Your goal:
The lines below that include "size" are to be found and copied.
== Given records ==
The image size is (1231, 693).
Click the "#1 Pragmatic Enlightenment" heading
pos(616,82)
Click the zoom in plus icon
===
== Given records ==
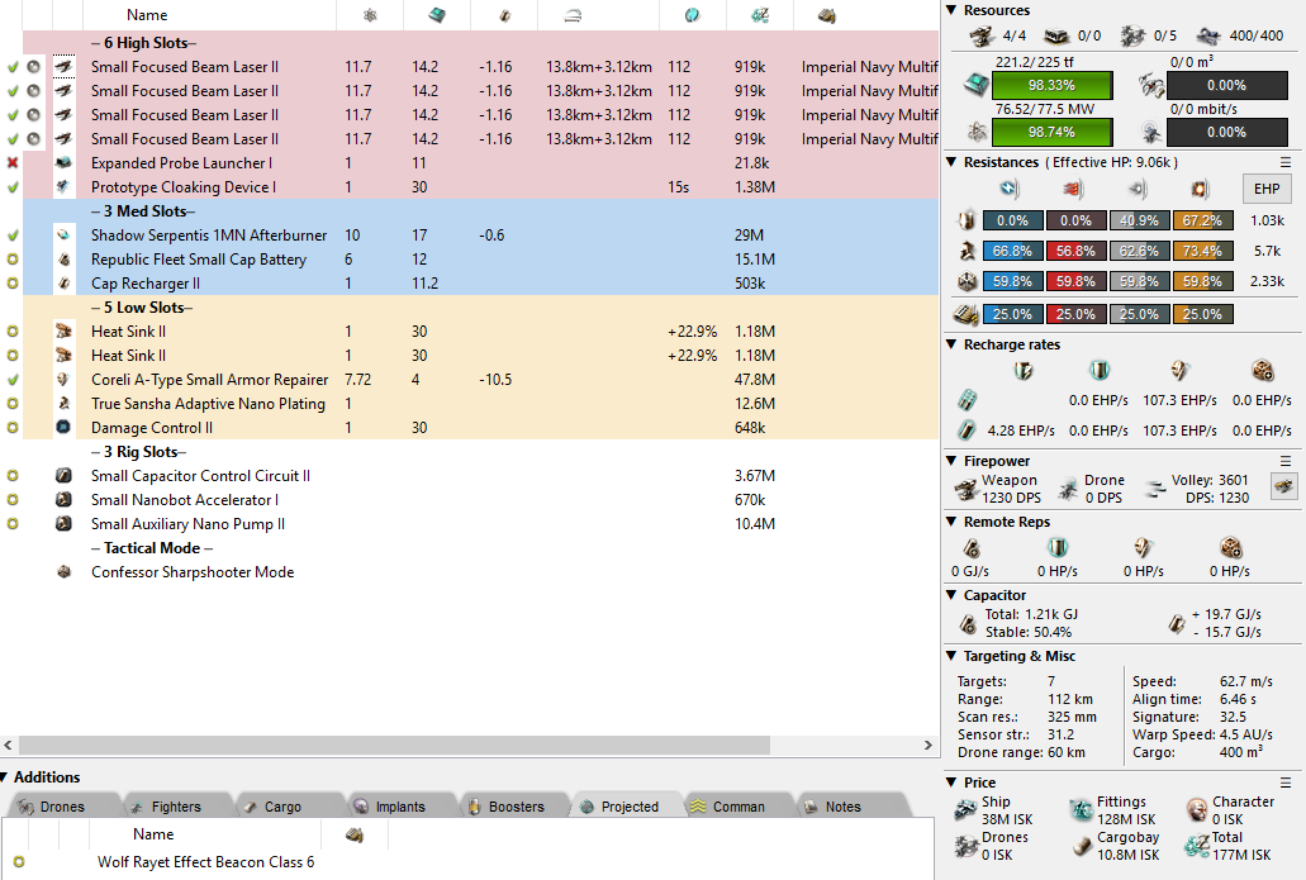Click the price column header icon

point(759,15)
===
== Given records ==
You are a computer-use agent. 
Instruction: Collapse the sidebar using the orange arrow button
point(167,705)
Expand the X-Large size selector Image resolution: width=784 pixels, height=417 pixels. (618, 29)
===
Solution for this problem:
The image size is (1231, 693).
Expand the X-Large size selector Image resolution: width=784 pixels, height=417 pixels. (618, 29)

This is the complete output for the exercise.